An interesting story with good pace and appealing characters. The writing is better than many series books, without being exceptional. Most notable lacks are very little sense of place, and some stilted dialogue. The mystery of who Ann is, and why she is hiding her identity, is fairly engrossing, but while the revelation is satisfactory, the wrap-up is not. One unique item is the mention of the Amana colonies near the nursing school, and the girls' visit there. And Anderson has a very nice talent for making domestic scenes warm and desirable. For example:

The thoughtful Winchesters had lit a fire in the little iron stove in the warming shack and left a plate of sandwiches and a thermos of hot coffee. "There's enough food for a half dozen," Ann thought. "It was certainly sweet of them."

About the author
1908-1966
An Iowa native who later moved to California. Anderson wrote twenty books for children and teens.

Other books by Author
Peggy Wayne: Sky Girl 1941
Connie Benton, Reporter 1941
Nancy Blake, Copywriter 1942
Julie Brent Of The WAAC 1943
Four Girls And A Radio 1944
Holly Saunders, Designer 1947

Children's Books
Secret Of The Old Books 1952
Curtain Call For Connie 1953
Adventures In 4H 1938
Alabama Raider 1957
Powder Monkey 1962



Wednesday, February 4, 2009

With A High Heart
Adele de Leeuw
1945, The Macmillan Company

The weather was unseasonably warm for late May, and even this early in the morning there was a leaden quality to the air. Her hair stuck to her neck, her fresh cotton print was mussed from the crowded bus trip, and her newly laundered white gloves had a black streak across the palm where she had clutched the handrail.

It's a steamy New Jersey summer, and librarian-in-training Anne McLane is angrily headed to her first day working at the shabby little rural library in Tilden instead of the gleaming state-of-the-art facility in Claredon. Furious at the assignment, she resists the job at first but soon her natural competitiveness and drive reassert themselves over the summer. These qualities also make her question her romance with easy-going Lt. Rex Elliott, whose lack of ambition troubles her, particularly compared to hard-working farmer Matthew English.

What's the use of planning?" he demanded. "People plan like mad... and what happens? Along comes a war, or something equally catastrophic, and where are their plans? Knocked into a cocked hat. Nope, it's better to drift along with the stream. If it throws you up on some pleasant shore, O.K. If not--" There was a shrug in his voice. "At least you aren't disappointed.

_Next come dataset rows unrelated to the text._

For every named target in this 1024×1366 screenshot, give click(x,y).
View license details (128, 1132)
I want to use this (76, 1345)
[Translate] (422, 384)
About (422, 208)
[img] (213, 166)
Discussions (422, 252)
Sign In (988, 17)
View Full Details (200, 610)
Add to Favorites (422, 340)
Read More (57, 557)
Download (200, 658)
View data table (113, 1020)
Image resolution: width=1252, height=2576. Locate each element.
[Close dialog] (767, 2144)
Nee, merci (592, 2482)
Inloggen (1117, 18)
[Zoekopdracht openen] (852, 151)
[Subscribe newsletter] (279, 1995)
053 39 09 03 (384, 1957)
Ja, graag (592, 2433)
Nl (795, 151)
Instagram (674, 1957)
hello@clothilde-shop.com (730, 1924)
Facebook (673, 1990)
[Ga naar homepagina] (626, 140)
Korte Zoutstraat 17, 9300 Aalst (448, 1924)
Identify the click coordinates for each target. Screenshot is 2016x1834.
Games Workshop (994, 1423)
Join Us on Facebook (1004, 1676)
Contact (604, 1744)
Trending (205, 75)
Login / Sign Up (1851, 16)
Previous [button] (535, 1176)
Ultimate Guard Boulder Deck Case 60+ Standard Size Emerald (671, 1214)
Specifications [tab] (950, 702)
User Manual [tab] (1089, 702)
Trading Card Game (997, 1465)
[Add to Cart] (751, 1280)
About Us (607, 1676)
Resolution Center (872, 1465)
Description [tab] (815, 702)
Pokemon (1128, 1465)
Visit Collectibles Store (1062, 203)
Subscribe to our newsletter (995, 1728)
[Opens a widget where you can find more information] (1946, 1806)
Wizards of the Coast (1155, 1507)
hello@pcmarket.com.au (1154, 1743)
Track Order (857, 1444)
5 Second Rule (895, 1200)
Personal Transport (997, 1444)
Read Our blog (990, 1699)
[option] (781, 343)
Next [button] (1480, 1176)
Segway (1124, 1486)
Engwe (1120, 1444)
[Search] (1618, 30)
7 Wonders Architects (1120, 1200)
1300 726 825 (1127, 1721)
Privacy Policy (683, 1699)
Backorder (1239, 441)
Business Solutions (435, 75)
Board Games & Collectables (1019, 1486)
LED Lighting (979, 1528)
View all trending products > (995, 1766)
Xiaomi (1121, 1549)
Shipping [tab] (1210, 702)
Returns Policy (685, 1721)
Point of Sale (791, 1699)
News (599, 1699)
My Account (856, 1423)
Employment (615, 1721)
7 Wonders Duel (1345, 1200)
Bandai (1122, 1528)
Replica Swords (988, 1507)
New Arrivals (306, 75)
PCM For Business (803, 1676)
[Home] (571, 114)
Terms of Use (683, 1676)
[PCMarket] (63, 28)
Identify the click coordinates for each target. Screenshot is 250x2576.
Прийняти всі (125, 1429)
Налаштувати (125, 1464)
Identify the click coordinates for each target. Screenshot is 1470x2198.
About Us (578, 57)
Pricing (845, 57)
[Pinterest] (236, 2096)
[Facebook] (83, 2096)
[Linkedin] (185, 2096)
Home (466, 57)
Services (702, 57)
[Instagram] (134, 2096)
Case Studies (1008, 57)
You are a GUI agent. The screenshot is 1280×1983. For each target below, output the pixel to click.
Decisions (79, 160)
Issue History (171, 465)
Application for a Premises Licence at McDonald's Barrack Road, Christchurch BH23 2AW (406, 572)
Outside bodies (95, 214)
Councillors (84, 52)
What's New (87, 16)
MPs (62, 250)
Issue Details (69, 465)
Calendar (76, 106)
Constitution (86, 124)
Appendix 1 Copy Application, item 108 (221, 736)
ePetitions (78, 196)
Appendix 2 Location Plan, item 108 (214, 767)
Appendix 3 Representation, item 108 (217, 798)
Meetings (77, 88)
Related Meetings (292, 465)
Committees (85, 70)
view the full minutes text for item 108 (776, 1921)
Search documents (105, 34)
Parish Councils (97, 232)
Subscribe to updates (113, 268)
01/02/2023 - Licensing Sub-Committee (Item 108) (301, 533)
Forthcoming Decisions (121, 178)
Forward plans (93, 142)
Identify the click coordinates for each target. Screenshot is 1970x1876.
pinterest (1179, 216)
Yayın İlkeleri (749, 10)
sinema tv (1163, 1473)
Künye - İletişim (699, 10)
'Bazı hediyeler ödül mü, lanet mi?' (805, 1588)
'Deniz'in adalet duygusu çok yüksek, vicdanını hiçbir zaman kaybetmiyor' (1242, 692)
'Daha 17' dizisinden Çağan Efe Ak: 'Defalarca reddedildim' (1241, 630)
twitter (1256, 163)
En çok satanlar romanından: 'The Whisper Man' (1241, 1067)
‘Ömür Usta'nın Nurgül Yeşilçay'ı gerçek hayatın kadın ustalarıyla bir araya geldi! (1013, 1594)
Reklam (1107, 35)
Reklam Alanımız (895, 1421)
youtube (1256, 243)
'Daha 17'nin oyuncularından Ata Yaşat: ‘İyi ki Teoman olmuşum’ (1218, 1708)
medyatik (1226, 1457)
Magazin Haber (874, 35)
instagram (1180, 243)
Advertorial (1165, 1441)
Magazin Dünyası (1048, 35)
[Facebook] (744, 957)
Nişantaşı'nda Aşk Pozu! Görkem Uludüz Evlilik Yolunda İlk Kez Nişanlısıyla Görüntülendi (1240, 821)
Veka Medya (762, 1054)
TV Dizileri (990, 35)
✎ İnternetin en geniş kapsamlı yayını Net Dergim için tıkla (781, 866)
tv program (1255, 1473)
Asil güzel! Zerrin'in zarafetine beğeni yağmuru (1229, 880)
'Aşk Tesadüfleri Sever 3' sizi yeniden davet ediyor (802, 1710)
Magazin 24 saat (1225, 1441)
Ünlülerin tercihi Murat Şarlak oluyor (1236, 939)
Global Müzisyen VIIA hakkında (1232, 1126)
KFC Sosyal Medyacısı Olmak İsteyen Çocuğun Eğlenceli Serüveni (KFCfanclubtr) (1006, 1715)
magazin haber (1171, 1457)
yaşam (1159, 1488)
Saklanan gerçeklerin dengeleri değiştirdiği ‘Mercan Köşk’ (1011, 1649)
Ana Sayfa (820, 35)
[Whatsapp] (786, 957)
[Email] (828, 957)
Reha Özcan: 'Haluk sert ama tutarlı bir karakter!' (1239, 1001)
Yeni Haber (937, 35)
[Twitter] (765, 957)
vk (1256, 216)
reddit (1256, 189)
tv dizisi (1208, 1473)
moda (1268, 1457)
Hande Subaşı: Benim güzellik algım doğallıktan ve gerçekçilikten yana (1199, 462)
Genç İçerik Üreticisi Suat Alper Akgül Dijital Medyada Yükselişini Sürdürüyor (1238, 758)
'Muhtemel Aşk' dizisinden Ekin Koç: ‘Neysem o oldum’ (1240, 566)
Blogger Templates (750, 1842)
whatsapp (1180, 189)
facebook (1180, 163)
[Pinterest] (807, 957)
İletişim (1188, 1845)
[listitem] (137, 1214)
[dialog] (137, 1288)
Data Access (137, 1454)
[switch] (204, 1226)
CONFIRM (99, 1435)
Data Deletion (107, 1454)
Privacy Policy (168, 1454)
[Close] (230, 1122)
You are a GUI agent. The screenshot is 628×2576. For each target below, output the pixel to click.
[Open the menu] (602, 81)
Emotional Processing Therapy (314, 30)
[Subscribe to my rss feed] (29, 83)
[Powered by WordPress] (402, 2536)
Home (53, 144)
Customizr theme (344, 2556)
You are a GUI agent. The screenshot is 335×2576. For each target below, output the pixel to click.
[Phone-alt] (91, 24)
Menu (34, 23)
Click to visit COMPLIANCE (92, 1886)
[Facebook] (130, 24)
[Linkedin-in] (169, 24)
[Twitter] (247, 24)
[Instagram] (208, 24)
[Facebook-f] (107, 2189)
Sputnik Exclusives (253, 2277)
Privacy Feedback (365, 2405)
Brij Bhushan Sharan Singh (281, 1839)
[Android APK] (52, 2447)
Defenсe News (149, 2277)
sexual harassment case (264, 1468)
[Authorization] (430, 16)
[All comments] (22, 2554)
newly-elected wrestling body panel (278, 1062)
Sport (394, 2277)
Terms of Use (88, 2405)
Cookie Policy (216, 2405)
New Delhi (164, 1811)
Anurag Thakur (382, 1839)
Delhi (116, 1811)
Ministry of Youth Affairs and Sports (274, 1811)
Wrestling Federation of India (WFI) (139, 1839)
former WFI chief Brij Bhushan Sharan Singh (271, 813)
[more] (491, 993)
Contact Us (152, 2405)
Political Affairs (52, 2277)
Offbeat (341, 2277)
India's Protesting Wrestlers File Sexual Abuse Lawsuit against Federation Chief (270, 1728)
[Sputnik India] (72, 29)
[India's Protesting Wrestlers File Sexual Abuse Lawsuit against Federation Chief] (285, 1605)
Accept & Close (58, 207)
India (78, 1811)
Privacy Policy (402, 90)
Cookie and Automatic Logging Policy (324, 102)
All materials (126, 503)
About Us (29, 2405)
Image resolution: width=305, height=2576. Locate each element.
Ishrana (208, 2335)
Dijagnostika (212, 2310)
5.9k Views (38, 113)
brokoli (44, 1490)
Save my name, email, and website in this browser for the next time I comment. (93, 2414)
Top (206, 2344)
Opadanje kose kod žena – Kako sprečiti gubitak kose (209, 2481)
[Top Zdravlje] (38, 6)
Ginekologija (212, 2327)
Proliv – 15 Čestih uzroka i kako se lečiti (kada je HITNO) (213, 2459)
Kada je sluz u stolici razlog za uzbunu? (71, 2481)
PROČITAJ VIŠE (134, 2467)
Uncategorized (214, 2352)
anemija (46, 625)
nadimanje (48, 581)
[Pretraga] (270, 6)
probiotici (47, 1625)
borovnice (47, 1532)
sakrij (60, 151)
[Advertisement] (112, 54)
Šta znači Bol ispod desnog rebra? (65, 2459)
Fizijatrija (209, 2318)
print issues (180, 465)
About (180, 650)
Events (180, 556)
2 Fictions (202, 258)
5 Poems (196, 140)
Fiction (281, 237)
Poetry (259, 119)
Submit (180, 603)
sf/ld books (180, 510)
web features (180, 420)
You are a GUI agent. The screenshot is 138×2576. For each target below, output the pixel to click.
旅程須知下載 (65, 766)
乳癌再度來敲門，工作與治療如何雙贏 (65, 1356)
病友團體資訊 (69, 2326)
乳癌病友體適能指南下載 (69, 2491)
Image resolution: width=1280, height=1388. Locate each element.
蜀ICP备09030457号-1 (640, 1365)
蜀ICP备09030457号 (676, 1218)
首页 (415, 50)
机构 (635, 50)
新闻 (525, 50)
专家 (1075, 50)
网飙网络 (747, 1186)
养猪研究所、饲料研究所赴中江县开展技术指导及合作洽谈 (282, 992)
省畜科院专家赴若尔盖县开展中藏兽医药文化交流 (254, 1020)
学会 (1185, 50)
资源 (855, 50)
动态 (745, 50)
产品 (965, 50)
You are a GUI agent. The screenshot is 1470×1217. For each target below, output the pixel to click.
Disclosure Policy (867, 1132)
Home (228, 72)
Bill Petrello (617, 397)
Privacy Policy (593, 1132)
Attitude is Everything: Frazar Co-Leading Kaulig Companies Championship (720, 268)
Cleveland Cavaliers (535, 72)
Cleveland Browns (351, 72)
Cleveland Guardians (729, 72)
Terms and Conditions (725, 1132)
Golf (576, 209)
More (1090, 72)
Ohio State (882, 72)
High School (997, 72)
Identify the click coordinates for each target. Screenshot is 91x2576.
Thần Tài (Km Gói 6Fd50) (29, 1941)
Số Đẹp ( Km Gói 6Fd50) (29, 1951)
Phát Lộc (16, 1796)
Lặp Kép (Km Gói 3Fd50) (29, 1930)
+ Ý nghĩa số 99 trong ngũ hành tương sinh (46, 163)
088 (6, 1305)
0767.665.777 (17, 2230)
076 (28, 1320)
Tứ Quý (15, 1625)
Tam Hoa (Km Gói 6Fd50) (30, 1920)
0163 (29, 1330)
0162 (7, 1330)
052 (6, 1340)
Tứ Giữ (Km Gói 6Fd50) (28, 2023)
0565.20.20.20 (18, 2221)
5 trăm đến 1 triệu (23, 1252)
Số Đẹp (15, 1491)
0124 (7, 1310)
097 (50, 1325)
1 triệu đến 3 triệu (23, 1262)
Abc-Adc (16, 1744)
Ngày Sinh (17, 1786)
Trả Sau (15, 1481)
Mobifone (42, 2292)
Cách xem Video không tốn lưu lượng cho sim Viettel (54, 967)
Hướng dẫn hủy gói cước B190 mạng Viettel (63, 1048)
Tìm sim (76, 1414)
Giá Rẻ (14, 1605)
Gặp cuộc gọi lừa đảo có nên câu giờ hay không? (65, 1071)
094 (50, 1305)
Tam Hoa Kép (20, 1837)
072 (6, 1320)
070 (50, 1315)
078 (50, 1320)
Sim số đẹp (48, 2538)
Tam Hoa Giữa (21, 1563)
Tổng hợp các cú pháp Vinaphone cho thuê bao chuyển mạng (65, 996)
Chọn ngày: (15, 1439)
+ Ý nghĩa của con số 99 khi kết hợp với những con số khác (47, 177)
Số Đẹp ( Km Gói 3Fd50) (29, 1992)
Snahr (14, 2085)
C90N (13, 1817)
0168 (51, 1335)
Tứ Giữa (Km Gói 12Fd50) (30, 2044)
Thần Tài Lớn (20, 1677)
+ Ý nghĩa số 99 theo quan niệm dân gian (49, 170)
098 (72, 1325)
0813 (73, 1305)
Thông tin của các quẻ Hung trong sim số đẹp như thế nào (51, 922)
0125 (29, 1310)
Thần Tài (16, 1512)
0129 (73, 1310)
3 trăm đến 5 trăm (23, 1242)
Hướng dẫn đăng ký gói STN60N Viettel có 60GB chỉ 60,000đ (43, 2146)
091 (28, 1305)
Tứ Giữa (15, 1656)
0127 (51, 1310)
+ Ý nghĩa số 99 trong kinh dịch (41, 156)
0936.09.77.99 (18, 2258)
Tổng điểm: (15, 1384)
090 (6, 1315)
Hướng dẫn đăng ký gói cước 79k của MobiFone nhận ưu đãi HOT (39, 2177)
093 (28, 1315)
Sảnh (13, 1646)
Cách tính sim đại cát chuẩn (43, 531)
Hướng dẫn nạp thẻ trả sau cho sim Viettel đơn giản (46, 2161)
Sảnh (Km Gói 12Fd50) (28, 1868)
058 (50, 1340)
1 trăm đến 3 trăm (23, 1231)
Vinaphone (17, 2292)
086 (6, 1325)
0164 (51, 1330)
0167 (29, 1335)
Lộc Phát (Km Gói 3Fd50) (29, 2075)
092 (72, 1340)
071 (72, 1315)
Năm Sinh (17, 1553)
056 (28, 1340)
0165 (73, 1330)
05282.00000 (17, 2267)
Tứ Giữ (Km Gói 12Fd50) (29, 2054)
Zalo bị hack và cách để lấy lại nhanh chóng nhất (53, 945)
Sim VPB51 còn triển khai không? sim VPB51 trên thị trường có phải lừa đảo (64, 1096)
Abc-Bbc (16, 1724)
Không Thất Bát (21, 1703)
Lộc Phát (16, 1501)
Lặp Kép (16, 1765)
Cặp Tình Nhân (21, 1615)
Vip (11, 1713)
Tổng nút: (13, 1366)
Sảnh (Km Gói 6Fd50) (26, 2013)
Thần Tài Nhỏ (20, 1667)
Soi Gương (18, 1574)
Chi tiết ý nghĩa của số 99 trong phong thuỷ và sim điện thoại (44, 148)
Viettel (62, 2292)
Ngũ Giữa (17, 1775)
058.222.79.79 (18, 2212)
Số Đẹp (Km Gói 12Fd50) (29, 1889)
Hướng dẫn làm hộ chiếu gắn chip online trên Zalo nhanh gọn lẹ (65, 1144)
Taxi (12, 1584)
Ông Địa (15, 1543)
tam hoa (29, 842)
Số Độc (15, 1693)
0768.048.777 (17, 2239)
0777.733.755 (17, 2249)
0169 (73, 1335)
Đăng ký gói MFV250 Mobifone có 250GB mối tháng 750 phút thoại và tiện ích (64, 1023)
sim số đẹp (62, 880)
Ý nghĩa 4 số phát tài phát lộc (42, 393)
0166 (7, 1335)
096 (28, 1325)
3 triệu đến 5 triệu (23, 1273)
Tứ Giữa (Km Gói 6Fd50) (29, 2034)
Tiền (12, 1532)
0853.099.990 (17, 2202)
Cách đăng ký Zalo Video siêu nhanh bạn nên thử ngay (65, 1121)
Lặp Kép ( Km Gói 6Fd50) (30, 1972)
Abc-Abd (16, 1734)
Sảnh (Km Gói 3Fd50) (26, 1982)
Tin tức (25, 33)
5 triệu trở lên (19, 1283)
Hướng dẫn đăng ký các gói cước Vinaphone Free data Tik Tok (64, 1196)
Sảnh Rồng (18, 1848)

Rex, so light-hearted on the surface and so cynical underneath, won't do for our heroine, who burns to accomplish something. So even though she resents young English for lecturing her, she loves his matching interest in remaking the world. Which will of course require remaking, if the war ever ends. It dominates their lives in a kind of dull, endless way, with gas shortages and ration boards and the sheer numbers game of men.

And one librarian, the indifferent Rilla, has an airman fiance who is, inevitably, killed in action.

No one even knew that the telephone had rung until Rilla's piercing shriek cut through the air, stilling their laughter as if they had been stabbed.

Rilla's goal in life was to marry and have a family; with her love stolen from her, she's devastated. Anne's thoughtful about that, sympathetic but secretly thinking that this re-emphasizes to her the importance and meaning of work, that work could fill the place of people.

For a woman whose contemplations on a friend who's lost her lover is that it's too bad she doesn't have work to sustain her, Anne's pretty good at scooping up the available men in a time when men are thin on the homeground. She starts the book with Rex, an officer stationed at Fort Kilmer (Dix), and ends up with Matthew, a farmer exempt from soldiering. In between, she ferrets away at her job with the avidness of a Lutheran working his way toward heaven.

Anne decides between her men, befriends a blinded veteran, discovers the value of her shabby little library and realizes the true potential of the mousy little librarian who is actually nicknamed Mouse. Despite my mockery, it's a pretty good book. Anne's a strong, intelligent character, the writing evokes a lost rural New Jersey and an America on the verge of becoming a superpower, and the ending satisfies.